HCFS/hcfs-python/hcfs/sdk/utils.py

"""
HCFS SDK Utility Functions

Common utilities for text processing, caching, and data manipulation.
"""

import hashlib
import json
import math
import re
import time
from typing import List, Dict, Any, Optional, Tuple, Iterator, Callable, Union
from datetime import datetime, timedelta
from collections import defaultdict, OrderedDict
from threading import Lock
import asyncio
from functools import lru_cache, wraps

from .models import Context, SearchResult, CacheStrategy
from .exceptions import HCFSError, HCFSCacheError


def context_similarity(context1: Context, context2: Context, method: str = "jaccard") -> float:
    """
    Calculate similarity between two contexts.

    Args:
        context1: First context
        context2: Second context
        method: Similarity method ("jaccard", "cosine", "levenshtein")

    Returns:
        Similarity score between 0.0 and 1.0
    """
    if method == "jaccard":
        return _jaccard_similarity(context1.content, context2.content)
    elif method == "cosine":
        return _cosine_similarity(context1.content, context2.content)
    elif method == "levenshtein":
        return _levenshtein_similarity(context1.content, context2.content)
    else:
        raise ValueError(f"Unknown similarity method: {method}")

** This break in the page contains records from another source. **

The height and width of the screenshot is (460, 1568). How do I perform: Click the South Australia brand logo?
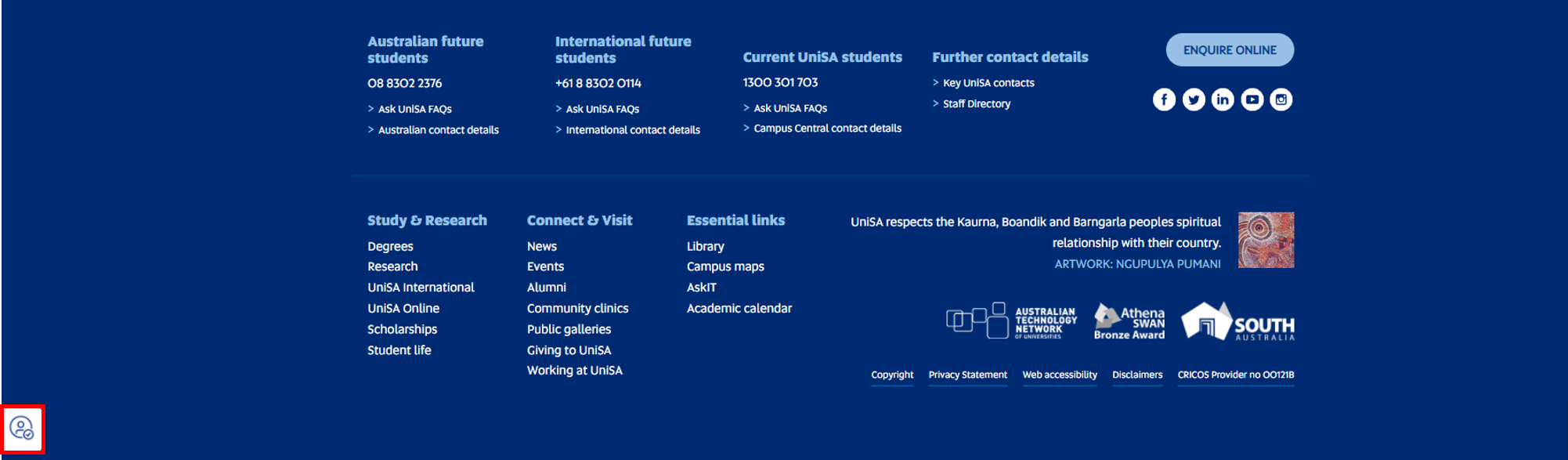click(1237, 321)
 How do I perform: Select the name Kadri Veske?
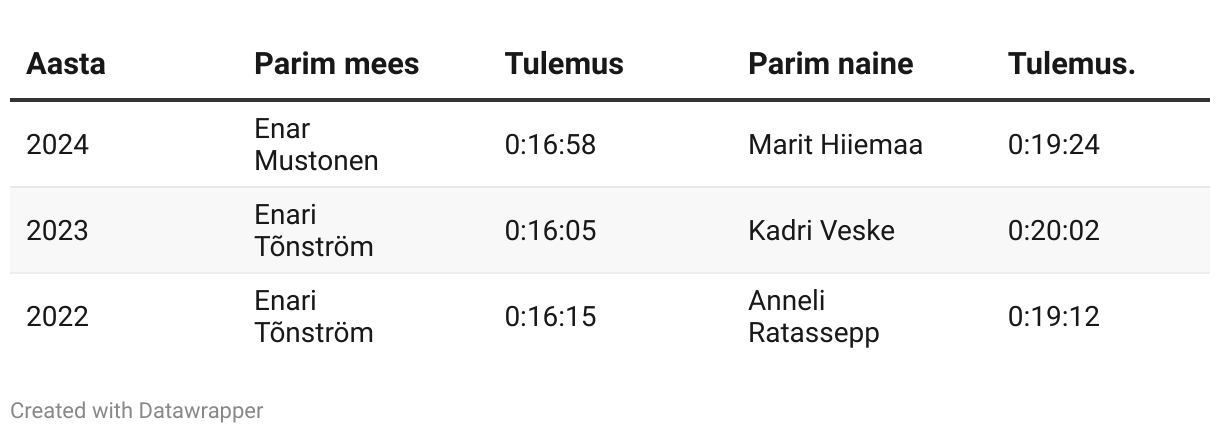point(821,231)
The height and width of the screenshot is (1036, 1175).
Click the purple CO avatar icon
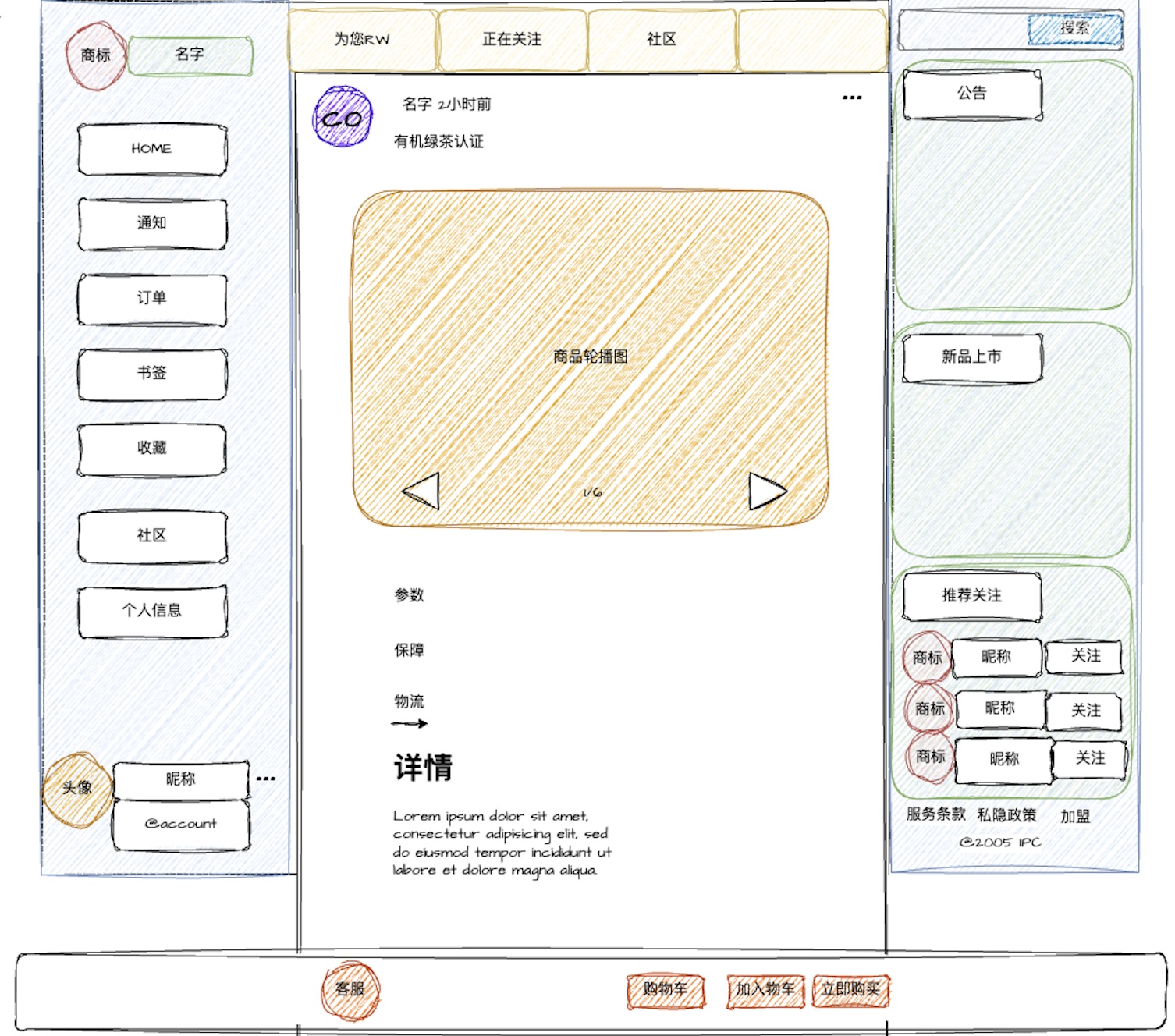point(342,117)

def _jaccard_similarity(text1: str, text2: str) -> float:
    """Calculate Jaccard similarity between two texts."""
    words1 = set(text1.lower().split())
    words2 = set(text2.lower().split())

    intersection = words1.intersection(words2)
    union = words1.union(words2)

    return len(intersection) / len(union) if union else 0.0


def _cosine_similarity(text1: str, text2: str) -> float:
    """Calculate cosine similarity between two texts."""
    words1 = text1.lower().split()
    words2 = text2.lower().split()

    # Create word frequency vectors
    all_words = set(words1 + words2)
    vector1 = [words1.count(word) for word in all_words]
    vector2 = [words2.count(word) for word in all_words]

    # Calculate dot product and magnitudes
    dot_product = sum(a * b for a, b in zip(vector1, vector2))
    magnitude1 = math.sqrt(sum(a * a for a in vector1))
    magnitude2 = math.sqrt(sum(a * a for a in vector2))

    if magnitude1 == 0 or magnitude2 == 0:
        return 0.0

    return dot_product / (magnitude1 * magnitude2)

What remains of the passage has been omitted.